In how many lines of the records does "chart" appear? Answer with one number.

(Stored dataset items)
▶
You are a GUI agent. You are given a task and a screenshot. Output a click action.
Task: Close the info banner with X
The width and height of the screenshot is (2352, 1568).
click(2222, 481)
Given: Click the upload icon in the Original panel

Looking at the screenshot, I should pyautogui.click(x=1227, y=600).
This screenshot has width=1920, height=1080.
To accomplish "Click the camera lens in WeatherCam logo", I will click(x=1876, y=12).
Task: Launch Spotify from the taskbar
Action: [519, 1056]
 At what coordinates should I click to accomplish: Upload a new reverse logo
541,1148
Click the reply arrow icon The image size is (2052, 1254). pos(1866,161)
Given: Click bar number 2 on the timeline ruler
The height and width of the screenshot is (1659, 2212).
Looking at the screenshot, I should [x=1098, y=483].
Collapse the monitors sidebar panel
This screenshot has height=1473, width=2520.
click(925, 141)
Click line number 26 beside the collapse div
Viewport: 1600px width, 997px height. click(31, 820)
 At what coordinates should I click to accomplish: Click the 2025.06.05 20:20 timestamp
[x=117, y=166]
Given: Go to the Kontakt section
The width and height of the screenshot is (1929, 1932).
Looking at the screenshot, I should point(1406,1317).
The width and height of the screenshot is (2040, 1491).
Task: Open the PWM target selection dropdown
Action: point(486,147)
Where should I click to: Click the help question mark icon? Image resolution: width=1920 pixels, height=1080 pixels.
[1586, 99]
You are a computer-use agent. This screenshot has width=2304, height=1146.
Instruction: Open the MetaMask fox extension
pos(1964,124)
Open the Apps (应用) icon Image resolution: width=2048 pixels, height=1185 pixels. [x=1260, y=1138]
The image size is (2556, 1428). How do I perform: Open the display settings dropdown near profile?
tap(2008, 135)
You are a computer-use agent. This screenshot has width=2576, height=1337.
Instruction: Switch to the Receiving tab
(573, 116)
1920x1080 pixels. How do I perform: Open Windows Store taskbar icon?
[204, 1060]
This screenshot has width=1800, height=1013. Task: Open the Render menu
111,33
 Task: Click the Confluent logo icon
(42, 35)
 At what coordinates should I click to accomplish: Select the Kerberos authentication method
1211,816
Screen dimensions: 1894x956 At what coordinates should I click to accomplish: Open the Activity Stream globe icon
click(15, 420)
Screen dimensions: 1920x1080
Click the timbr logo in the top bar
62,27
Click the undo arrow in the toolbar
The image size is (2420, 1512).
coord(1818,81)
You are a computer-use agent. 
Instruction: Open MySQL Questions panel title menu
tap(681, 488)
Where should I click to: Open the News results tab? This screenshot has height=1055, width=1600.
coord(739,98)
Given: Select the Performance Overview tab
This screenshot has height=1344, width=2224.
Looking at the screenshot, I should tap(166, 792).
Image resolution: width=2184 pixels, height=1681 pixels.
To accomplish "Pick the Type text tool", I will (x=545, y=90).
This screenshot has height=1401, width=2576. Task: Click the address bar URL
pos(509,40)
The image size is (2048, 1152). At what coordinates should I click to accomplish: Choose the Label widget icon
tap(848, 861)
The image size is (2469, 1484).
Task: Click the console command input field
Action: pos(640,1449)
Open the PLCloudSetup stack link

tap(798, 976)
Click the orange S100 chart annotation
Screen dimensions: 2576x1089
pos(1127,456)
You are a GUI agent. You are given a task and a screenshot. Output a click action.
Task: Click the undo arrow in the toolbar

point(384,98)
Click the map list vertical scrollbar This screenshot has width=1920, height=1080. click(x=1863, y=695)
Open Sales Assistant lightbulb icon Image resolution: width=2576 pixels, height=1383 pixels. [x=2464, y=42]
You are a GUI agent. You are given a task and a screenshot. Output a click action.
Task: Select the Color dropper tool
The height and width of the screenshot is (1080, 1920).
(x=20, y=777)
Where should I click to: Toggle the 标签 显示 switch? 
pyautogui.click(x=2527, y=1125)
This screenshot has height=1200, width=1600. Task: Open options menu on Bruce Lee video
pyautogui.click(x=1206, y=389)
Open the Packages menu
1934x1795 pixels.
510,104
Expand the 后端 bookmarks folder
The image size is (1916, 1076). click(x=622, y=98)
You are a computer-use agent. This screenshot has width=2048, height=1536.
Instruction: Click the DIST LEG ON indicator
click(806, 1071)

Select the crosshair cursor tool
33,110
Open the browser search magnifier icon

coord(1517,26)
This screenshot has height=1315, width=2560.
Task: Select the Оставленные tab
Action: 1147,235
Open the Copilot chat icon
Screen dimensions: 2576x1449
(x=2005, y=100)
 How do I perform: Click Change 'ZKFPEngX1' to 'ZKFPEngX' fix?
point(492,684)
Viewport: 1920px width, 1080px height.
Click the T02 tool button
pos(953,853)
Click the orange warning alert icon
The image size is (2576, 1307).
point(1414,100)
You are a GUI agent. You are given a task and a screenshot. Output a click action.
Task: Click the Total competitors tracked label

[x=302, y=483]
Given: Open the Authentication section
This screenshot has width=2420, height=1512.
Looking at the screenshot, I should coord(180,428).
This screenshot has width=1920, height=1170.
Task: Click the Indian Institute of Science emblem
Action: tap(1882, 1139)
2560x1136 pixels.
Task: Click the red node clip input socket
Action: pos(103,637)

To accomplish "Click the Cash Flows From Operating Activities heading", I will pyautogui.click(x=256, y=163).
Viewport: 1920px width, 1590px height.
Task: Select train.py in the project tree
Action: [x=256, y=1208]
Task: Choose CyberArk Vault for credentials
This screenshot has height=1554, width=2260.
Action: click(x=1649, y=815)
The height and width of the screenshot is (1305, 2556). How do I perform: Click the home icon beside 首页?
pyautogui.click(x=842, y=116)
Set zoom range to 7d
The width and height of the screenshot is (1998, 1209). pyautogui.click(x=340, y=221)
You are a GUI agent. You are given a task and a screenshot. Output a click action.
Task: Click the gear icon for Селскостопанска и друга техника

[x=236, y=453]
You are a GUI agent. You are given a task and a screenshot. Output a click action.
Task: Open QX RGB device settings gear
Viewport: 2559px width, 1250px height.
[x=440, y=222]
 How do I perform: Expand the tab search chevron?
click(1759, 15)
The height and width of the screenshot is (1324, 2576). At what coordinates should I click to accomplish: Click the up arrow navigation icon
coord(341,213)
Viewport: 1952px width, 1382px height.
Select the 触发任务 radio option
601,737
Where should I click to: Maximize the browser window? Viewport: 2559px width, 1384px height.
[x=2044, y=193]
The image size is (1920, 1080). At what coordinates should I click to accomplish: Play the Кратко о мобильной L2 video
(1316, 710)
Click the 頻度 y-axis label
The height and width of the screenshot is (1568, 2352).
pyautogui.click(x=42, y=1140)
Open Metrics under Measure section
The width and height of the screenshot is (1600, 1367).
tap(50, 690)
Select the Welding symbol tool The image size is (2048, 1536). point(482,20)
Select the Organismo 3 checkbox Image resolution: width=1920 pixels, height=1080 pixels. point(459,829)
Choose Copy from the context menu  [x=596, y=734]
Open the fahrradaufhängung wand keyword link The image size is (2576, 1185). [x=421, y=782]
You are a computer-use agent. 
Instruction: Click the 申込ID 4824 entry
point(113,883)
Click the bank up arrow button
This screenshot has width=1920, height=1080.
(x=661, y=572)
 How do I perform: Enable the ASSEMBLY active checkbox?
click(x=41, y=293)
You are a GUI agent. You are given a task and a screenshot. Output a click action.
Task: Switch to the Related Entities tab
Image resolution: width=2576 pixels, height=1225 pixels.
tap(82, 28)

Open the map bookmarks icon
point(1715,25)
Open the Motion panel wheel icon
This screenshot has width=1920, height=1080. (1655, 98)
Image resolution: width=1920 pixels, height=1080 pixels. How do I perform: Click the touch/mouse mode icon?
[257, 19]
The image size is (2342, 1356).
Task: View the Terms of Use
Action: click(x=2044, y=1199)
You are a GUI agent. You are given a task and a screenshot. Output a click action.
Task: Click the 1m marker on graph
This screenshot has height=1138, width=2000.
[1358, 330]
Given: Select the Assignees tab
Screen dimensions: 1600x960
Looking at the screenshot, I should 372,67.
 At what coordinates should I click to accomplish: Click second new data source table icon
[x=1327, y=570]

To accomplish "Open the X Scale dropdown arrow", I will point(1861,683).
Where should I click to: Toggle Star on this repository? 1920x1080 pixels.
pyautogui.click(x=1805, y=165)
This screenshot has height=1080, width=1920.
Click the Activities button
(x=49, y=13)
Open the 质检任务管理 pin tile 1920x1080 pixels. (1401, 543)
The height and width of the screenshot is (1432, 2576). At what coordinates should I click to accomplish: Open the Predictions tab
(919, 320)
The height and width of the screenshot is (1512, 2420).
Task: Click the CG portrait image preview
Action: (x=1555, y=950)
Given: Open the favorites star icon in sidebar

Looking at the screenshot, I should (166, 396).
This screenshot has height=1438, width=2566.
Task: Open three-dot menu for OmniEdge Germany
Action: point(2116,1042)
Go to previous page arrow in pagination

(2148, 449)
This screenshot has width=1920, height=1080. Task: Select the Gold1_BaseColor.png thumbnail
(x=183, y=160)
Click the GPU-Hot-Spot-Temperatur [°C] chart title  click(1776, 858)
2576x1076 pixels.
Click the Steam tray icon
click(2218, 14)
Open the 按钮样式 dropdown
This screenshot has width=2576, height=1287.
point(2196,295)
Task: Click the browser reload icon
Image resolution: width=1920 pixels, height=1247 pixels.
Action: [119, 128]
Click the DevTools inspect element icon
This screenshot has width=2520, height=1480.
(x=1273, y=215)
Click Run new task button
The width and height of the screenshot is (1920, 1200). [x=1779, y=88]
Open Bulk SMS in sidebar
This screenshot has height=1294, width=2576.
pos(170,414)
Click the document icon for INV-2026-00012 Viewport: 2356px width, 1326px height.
◀
**Written response:** 2